╭─ Exercise inputs

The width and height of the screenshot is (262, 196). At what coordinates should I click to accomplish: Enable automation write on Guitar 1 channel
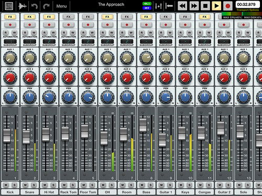pyautogui.click(x=170, y=32)
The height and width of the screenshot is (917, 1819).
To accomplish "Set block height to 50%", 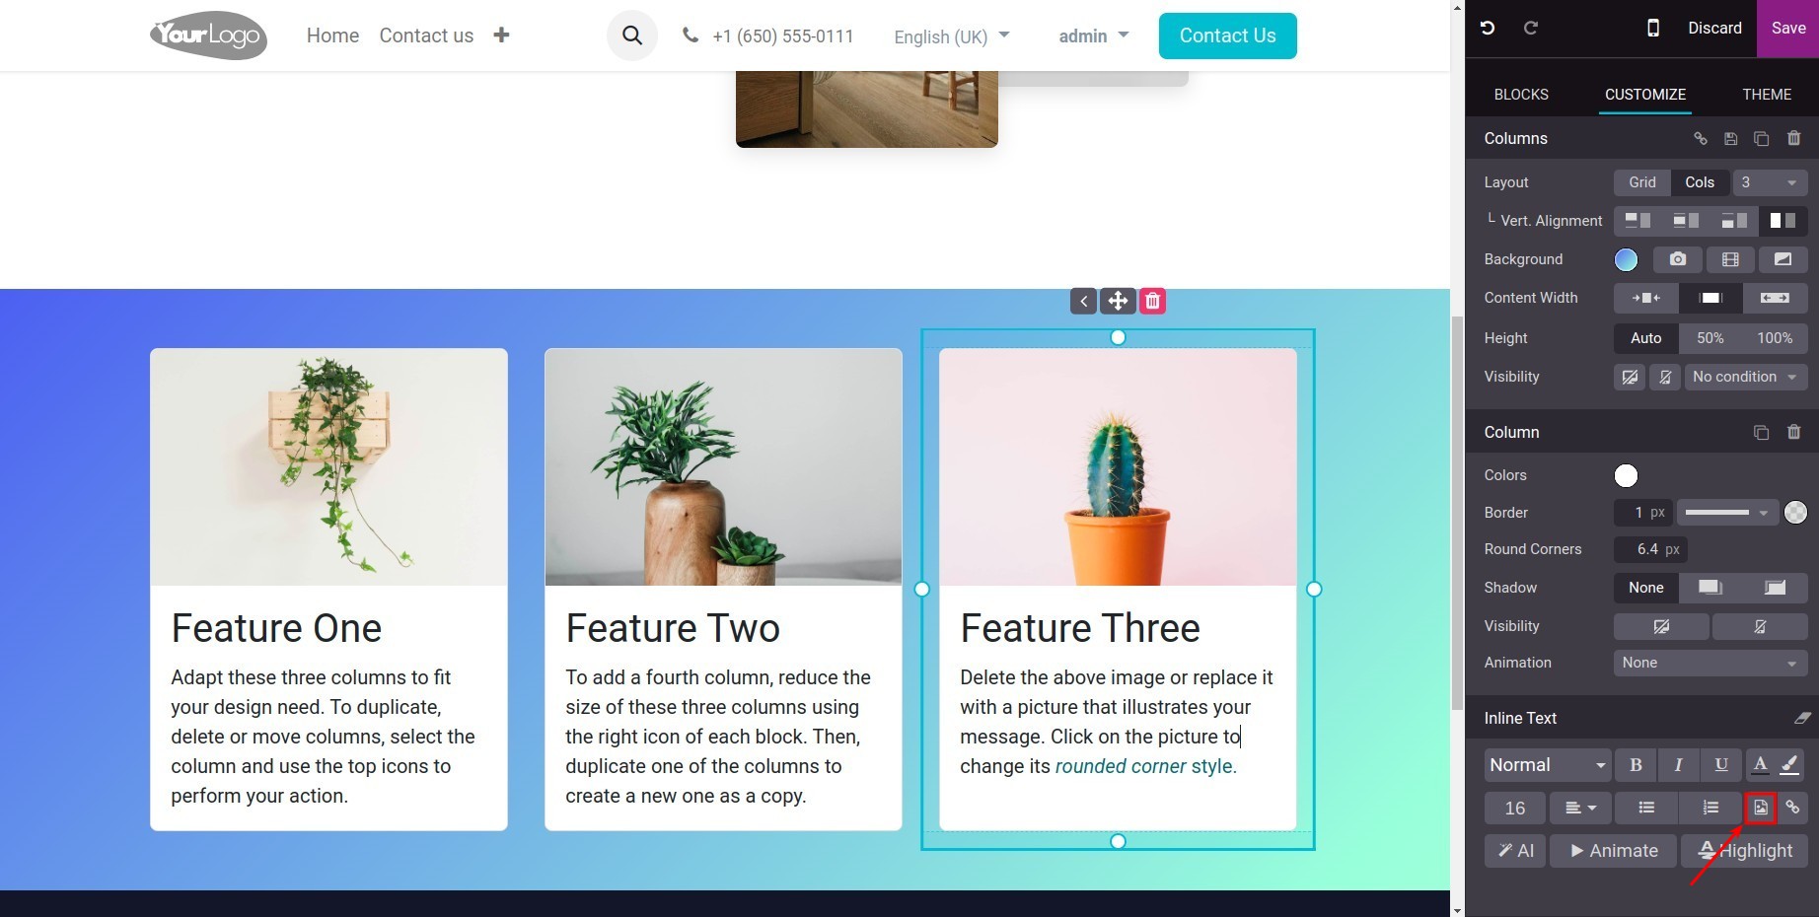I will coord(1710,338).
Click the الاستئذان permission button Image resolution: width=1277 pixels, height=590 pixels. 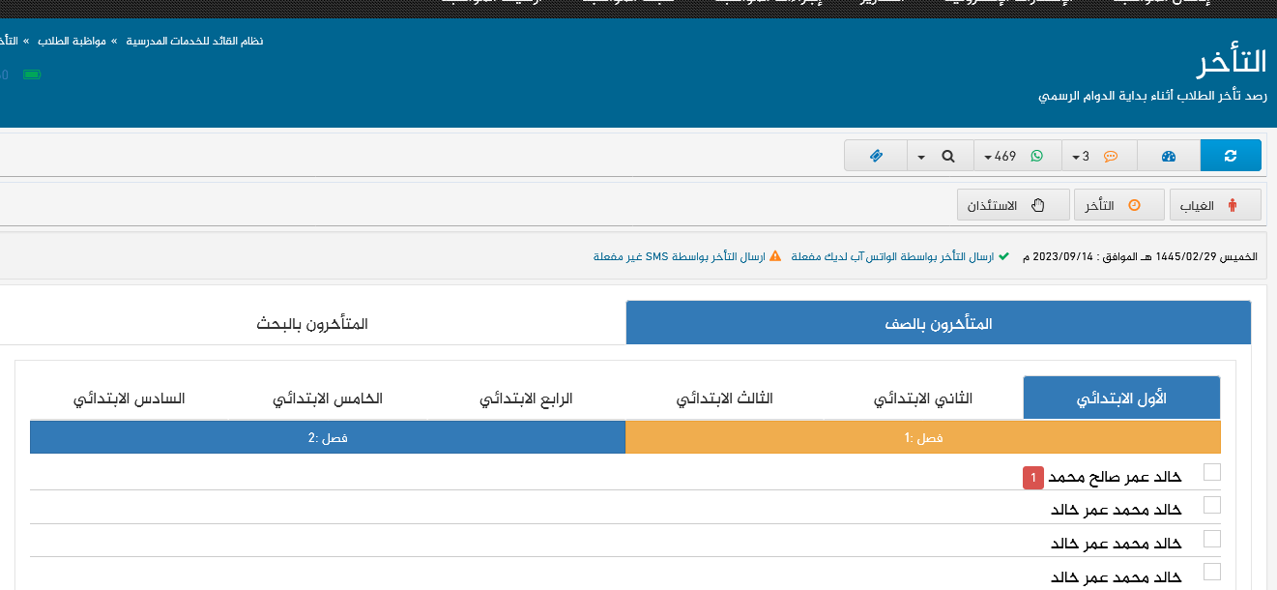1013,205
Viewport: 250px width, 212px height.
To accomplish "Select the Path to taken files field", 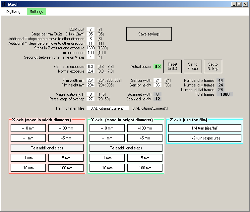I will [107, 108].
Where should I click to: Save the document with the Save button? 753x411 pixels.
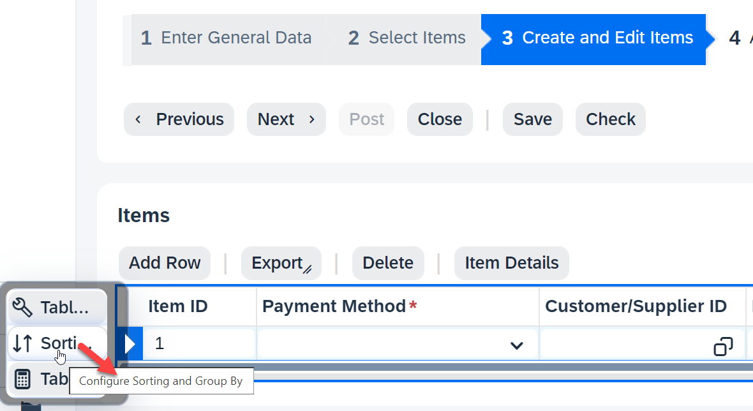533,119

╰─

Requirement - With pictures left out, repeat exactly the lines from the one containing "Where should I" through the last line of the data above, inclusive, and nothing else.

Solution for this task -
Where should I click to: Save the document with the Save button? 753x411 pixels.
533,119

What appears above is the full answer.